MONOSİT KEMOATRAKTAN PROTEİN-1’İN MALİGN PLEVRAL EFÜZYON GELİŞİMİNDEKİ ROLÜ

Abstract

Tekin, F. The Role of Monocyte Chemoattractant Protein-1 in the Development of Malignant Pleural Effusion, Hacettepe University Department of Chest Diseases Specialty Thesis, Ankara, 2021. The mechanism of formation of malignant pleural effusion (MPE), which is one of the most common causes of pleural effusions (PE), is not clearly known and there is no defined treatment method primarily aimed at preventing fluid formation. Current treatment approaches are the drainage of the fluid accumulated in the pleural cavity or the prevention of fluid accumulation by adhering two pleural leaves with pleurodesis. In this study, we aimed to investigate the role of MCP-1, a molecule that is thought to play a role in the development of MPE and which can be targeted for the treatment of MPE. One hundred patients who had PE and underwent diagnostic and/ or therapeutic thoracentesis were included in this prospective study which is conducted between the dates 30.06.2019-30.01.2021. The patients were evaluated in 3 groups as MPE (n = 56), benign exudate (n = 27) and transudate (n = 17) groups. The median values of MCP-1 levels were determined as 1303 pg/ml in Group 1 patients, 926 pg/ml in Group 2 and 211 pg/ml in Group 3. The difference between three groups was statistically significant (p <0.001).

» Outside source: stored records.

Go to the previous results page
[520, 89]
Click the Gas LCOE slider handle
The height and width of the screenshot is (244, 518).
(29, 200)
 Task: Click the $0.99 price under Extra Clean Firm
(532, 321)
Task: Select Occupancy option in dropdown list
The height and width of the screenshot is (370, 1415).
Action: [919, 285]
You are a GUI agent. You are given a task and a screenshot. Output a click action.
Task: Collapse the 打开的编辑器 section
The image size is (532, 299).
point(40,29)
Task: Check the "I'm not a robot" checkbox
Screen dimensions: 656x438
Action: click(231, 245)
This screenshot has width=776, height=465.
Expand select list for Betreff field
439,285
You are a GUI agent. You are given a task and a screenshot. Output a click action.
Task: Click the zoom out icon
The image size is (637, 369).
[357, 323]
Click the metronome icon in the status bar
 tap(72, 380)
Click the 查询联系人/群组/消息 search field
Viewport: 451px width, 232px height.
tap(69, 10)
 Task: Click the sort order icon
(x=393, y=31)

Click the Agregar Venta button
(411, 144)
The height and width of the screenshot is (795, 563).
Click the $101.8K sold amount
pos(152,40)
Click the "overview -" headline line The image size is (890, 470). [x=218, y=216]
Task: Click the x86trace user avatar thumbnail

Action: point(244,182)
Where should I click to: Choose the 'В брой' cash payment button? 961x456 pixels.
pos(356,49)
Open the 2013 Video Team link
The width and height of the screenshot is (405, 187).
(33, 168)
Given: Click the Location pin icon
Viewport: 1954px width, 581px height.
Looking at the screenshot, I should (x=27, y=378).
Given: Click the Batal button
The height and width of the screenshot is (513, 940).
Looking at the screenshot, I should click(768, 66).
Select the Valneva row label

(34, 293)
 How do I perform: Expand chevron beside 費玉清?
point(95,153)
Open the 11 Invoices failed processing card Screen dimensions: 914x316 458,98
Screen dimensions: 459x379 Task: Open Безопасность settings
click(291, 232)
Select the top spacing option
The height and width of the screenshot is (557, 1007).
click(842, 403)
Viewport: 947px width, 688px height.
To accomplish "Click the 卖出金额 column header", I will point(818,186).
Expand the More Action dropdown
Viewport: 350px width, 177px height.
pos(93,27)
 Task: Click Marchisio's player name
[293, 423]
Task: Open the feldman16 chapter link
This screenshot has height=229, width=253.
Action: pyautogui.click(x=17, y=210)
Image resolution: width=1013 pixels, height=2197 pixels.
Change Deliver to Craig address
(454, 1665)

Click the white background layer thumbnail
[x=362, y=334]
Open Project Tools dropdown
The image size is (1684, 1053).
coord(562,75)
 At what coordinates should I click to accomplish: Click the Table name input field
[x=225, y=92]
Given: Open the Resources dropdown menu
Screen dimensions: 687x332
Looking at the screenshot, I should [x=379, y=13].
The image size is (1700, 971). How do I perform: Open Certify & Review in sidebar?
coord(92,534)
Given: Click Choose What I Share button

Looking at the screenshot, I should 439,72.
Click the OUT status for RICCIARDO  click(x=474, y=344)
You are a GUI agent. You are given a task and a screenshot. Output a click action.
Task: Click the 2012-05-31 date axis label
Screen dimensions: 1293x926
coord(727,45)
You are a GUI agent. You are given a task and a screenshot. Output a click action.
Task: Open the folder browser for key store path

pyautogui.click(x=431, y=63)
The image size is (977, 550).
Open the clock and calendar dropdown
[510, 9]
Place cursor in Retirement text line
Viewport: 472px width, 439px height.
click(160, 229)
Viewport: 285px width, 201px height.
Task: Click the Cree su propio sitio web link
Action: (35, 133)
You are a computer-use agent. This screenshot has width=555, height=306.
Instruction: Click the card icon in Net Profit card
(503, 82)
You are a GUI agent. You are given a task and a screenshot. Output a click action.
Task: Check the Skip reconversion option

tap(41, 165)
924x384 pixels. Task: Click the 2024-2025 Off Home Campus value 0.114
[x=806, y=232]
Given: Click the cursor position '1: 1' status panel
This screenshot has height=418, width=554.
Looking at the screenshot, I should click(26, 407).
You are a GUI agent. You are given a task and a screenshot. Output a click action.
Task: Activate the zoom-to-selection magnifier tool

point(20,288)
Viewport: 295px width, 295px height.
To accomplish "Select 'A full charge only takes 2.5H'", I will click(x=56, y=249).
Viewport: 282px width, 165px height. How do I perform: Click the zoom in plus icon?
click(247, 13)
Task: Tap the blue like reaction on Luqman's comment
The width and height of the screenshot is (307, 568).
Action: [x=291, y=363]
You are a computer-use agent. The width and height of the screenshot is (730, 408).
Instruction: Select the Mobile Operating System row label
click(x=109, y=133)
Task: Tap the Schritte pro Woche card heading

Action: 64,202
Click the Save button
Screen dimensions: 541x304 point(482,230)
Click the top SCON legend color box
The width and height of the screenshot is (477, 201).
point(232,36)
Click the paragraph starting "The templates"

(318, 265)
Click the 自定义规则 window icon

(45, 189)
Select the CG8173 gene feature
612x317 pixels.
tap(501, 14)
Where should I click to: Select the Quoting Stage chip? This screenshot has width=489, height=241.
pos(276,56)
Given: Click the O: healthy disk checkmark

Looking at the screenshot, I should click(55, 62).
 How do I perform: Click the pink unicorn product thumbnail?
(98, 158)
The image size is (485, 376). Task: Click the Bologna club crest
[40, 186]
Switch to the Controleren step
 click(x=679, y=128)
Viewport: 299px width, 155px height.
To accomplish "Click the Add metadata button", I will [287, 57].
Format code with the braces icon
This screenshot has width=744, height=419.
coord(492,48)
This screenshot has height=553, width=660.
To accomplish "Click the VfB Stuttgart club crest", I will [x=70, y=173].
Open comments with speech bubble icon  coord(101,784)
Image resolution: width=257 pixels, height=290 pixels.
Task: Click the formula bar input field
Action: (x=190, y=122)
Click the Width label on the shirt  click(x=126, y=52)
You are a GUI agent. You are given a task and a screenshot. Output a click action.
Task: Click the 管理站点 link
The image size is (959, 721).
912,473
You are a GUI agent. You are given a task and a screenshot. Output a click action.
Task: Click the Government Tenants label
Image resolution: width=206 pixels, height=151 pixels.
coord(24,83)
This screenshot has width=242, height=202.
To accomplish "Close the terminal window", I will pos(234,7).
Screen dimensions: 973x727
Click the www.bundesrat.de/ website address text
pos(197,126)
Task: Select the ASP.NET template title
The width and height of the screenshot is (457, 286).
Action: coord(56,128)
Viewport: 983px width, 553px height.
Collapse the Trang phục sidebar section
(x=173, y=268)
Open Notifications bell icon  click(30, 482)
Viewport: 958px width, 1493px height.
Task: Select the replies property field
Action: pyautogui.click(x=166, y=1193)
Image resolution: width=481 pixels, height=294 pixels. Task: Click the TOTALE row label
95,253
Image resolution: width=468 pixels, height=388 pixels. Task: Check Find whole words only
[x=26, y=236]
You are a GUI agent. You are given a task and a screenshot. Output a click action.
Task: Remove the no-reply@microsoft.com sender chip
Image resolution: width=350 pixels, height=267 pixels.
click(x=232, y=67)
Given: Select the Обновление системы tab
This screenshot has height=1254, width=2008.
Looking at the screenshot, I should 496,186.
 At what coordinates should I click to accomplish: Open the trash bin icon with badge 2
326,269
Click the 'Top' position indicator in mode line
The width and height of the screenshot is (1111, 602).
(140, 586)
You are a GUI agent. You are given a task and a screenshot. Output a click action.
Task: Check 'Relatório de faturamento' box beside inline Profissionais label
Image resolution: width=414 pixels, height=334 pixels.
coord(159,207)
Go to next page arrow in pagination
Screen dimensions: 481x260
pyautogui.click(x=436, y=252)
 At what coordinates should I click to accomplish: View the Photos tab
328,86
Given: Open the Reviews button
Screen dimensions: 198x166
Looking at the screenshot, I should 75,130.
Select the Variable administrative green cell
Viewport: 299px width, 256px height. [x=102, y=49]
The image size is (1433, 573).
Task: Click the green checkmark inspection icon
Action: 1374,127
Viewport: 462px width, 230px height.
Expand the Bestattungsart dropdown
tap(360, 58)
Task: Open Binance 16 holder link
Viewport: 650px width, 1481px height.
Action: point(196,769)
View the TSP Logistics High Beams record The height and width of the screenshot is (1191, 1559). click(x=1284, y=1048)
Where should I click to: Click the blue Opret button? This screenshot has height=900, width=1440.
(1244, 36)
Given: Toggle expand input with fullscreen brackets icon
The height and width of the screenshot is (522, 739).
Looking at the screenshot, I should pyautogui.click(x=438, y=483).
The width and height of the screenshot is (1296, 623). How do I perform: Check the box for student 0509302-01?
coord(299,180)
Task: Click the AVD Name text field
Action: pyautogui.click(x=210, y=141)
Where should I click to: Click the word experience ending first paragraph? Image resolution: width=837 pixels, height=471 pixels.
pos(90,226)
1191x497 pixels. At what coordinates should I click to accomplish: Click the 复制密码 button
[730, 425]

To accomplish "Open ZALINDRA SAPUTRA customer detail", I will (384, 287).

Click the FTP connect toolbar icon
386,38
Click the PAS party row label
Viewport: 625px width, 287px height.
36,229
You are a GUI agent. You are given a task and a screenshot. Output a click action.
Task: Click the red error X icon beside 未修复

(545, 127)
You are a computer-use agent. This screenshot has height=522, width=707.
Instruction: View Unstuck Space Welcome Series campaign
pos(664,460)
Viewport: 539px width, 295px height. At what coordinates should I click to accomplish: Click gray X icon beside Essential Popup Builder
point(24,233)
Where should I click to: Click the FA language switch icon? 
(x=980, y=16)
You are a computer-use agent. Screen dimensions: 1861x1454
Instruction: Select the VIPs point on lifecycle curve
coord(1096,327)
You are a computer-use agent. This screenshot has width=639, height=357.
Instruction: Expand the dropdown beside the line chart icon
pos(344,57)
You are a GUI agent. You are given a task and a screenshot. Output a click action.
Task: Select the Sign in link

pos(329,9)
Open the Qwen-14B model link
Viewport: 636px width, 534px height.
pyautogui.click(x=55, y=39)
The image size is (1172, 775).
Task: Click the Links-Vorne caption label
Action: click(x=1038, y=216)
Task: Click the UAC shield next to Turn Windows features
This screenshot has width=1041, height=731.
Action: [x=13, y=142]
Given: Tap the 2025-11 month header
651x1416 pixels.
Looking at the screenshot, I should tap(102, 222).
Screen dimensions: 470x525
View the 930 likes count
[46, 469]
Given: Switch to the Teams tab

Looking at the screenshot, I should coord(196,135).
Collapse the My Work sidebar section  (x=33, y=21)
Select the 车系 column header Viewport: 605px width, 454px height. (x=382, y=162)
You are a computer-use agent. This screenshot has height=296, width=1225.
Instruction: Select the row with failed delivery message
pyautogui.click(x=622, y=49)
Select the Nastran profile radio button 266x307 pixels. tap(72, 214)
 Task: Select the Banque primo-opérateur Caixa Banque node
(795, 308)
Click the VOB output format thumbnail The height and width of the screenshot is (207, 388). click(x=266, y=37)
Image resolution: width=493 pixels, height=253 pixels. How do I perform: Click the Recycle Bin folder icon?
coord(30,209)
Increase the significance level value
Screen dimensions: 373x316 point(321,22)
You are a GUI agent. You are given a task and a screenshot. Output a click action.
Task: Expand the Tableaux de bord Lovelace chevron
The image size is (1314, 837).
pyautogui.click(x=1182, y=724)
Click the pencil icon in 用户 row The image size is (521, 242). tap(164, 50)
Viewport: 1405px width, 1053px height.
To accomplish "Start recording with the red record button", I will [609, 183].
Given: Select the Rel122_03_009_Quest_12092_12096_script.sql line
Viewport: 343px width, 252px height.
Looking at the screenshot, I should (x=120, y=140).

MCP-1 levels were found to be significantly higher and similar in the MPE and benign exudate group compared to the transudate group (p=1.0). Pleural fluid MCP-1 and LDH levels were positively correlated both in the whole patient group (r=0.61; p<0.001) and when the MPE and benign exudate groups were combined (r=0.38; p=0.001). When the patients were grouped according to their amount of pleural fluid as low-moderate and massive, it was observed that MCP-1 levels increase as the amount of pleural fluid increases in the MPE group, although it did not reach a statistical significance. When MPE and benign exudate groups were evaluated together, it was observed that MCP-1 levels significantly increase as the amount of pleural fluid increases (p=0.007). In conclusion; it was observed that MCP-1 levels were high in the MPE group, and this elevation was positively correlated with pleural fluid LDH levels and amount of pleural fluid. It was thought that the inflammation accompanying the tumor may have a role in fluid formation and the development of biological therapies which targets MCP-1 may contribute to the management of MPE.